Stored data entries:
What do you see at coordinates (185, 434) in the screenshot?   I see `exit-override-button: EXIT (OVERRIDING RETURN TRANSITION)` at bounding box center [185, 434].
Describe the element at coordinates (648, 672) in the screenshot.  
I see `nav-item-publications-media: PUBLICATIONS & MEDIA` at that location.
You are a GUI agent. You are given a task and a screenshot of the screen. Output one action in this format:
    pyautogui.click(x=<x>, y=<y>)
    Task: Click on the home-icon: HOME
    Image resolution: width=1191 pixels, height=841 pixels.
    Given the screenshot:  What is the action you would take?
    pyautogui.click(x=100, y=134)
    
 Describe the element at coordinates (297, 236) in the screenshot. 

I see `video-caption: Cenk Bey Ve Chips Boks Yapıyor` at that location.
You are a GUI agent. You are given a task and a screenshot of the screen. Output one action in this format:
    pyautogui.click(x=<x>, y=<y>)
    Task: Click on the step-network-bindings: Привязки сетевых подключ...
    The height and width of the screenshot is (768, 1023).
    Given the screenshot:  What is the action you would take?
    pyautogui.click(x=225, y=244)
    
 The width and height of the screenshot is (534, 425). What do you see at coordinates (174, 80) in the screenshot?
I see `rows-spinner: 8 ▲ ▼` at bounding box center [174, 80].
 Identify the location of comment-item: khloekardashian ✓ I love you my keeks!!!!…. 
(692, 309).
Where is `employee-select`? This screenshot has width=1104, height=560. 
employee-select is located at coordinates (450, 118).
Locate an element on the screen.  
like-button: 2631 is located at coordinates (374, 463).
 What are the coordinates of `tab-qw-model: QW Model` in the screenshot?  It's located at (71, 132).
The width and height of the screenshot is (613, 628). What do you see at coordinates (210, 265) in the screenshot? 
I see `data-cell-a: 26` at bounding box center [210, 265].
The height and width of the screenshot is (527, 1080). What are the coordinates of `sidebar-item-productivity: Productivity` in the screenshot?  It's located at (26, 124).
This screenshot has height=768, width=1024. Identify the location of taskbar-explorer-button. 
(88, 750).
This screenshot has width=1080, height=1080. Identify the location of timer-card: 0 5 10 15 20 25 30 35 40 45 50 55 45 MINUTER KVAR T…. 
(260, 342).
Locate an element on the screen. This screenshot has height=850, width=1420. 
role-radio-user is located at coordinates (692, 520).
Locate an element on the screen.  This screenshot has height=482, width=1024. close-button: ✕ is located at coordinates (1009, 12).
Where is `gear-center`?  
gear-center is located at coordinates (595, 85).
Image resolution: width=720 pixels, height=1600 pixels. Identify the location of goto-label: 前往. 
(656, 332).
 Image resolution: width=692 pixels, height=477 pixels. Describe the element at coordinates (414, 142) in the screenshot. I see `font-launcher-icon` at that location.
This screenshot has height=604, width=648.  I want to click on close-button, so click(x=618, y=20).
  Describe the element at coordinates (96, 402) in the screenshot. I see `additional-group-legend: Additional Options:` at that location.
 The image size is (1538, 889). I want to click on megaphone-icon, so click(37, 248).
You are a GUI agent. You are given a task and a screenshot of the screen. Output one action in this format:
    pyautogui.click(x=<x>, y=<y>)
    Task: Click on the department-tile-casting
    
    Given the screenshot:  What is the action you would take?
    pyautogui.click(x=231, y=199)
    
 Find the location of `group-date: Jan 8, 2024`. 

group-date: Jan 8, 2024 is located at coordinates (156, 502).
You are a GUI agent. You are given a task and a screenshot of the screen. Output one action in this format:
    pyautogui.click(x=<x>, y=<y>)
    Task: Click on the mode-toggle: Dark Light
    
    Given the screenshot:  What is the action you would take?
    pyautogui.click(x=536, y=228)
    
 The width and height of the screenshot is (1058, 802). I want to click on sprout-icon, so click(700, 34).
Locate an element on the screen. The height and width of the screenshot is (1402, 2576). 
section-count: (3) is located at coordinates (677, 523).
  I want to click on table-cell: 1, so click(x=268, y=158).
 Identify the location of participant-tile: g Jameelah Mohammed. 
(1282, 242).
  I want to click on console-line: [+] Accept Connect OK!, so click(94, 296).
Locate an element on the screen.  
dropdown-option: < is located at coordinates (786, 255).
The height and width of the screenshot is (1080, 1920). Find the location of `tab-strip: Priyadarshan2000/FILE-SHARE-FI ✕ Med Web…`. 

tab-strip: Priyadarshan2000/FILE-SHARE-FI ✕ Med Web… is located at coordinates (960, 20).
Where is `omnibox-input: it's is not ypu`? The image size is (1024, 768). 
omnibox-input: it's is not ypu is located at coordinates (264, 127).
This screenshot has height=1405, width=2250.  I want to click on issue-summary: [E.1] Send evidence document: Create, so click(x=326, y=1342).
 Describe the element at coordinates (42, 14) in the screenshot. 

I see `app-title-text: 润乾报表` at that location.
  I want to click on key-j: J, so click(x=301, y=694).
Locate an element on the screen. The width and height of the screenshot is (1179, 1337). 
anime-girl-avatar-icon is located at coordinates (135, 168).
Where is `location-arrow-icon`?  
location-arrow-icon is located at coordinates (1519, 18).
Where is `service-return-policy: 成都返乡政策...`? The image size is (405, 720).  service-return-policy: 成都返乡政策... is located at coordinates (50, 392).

• **Problem**: Copy every line of the records above word for word, with no changes.

• **Finished exercise**:
What do you see at coordinates (185, 434) in the screenshot?   I see `exit-override-button: EXIT (OVERRIDING RETURN TRANSITION)` at bounding box center [185, 434].
Describe the element at coordinates (648, 672) in the screenshot.  
I see `nav-item-publications-media: PUBLICATIONS & MEDIA` at that location.
You are a GUI agent. You are given a task and a screenshot of the screen. Output one action in this format:
    pyautogui.click(x=<x>, y=<y>)
    Task: Click on the home-icon: HOME
    Image resolution: width=1191 pixels, height=841 pixels.
    Given the screenshot:  What is the action you would take?
    pyautogui.click(x=100, y=134)
    
 Describe the element at coordinates (297, 236) in the screenshot. 

I see `video-caption: Cenk Bey Ve Chips Boks Yapıyor` at that location.
You are a GUI agent. You are given a task and a screenshot of the screen. Output one action in this format:
    pyautogui.click(x=<x>, y=<y>)
    Task: Click on the step-network-bindings: Привязки сетевых подключ...
    The height and width of the screenshot is (768, 1023).
    Given the screenshot:  What is the action you would take?
    pyautogui.click(x=225, y=244)
    
 The width and height of the screenshot is (534, 425). What do you see at coordinates (174, 80) in the screenshot?
I see `rows-spinner: 8 ▲ ▼` at bounding box center [174, 80].
 Identify the location of comment-item: khloekardashian ✓ I love you my keeks!!!!…. 
(692, 309).
Where is `employee-select`? This screenshot has width=1104, height=560. 
employee-select is located at coordinates (450, 118).
Locate an element on the screen.  
like-button: 2631 is located at coordinates (374, 463).
 What are the coordinates of `tab-qw-model: QW Model` in the screenshot?  It's located at (71, 132).
The width and height of the screenshot is (613, 628). What do you see at coordinates (210, 265) in the screenshot? 
I see `data-cell-a: 26` at bounding box center [210, 265].
The height and width of the screenshot is (527, 1080). What are the coordinates of `sidebar-item-productivity: Productivity` in the screenshot?  It's located at (26, 124).
This screenshot has height=768, width=1024. Identify the location of taskbar-explorer-button. 
(88, 750).
This screenshot has width=1080, height=1080. Identify the location of timer-card: 0 5 10 15 20 25 30 35 40 45 50 55 45 MINUTER KVAR T…. 
(260, 342).
Locate an element on the screen. This screenshot has height=850, width=1420. 
role-radio-user is located at coordinates (692, 520).
Locate an element on the screen.  This screenshot has height=482, width=1024. close-button: ✕ is located at coordinates (1009, 12).
Where is `gear-center`?  
gear-center is located at coordinates (595, 85).
Image resolution: width=720 pixels, height=1600 pixels. Identify the location of goto-label: 前往. 
(656, 332).
 Image resolution: width=692 pixels, height=477 pixels. Describe the element at coordinates (414, 142) in the screenshot. I see `font-launcher-icon` at that location.
This screenshot has height=604, width=648.  I want to click on close-button, so click(x=618, y=20).
  Describe the element at coordinates (96, 402) in the screenshot. I see `additional-group-legend: Additional Options:` at that location.
 The image size is (1538, 889). I want to click on megaphone-icon, so click(37, 248).
You are a GUI agent. You are given a task and a screenshot of the screen. Output one action in this format:
    pyautogui.click(x=<x>, y=<y>)
    Task: Click on the department-tile-casting
    
    Given the screenshot:  What is the action you would take?
    pyautogui.click(x=231, y=199)
    
 Find the location of `group-date: Jan 8, 2024`. 

group-date: Jan 8, 2024 is located at coordinates (156, 502).
You are a GUI agent. You are given a task and a screenshot of the screen. Output one action in this format:
    pyautogui.click(x=<x>, y=<y>)
    Task: Click on the mode-toggle: Dark Light
    
    Given the screenshot:  What is the action you would take?
    pyautogui.click(x=536, y=228)
    
 The width and height of the screenshot is (1058, 802). I want to click on sprout-icon, so click(700, 34).
Locate an element on the screen. The height and width of the screenshot is (1402, 2576). 
section-count: (3) is located at coordinates (677, 523).
  I want to click on table-cell: 1, so click(x=268, y=158).
 Identify the location of participant-tile: g Jameelah Mohammed. 
(1282, 242).
  I want to click on console-line: [+] Accept Connect OK!, so click(94, 296).
Locate an element on the screen.  
dropdown-option: < is located at coordinates (786, 255).
The height and width of the screenshot is (1080, 1920). Find the location of `tab-strip: Priyadarshan2000/FILE-SHARE-FI ✕ Med Web…`. 

tab-strip: Priyadarshan2000/FILE-SHARE-FI ✕ Med Web… is located at coordinates (960, 20).
Where is `omnibox-input: it's is not ypu`? The image size is (1024, 768). 
omnibox-input: it's is not ypu is located at coordinates (264, 127).
This screenshot has height=1405, width=2250.  I want to click on issue-summary: [E.1] Send evidence document: Create, so click(x=326, y=1342).
 Describe the element at coordinates (42, 14) in the screenshot. 

I see `app-title-text: 润乾报表` at that location.
  I want to click on key-j: J, so click(x=301, y=694).
Locate an element on the screen. The width and height of the screenshot is (1179, 1337). 
anime-girl-avatar-icon is located at coordinates (135, 168).
Where is `location-arrow-icon`?  
location-arrow-icon is located at coordinates (1519, 18).
Where is `service-return-policy: 成都返乡政策...`? The image size is (405, 720).  service-return-policy: 成都返乡政策... is located at coordinates (50, 392).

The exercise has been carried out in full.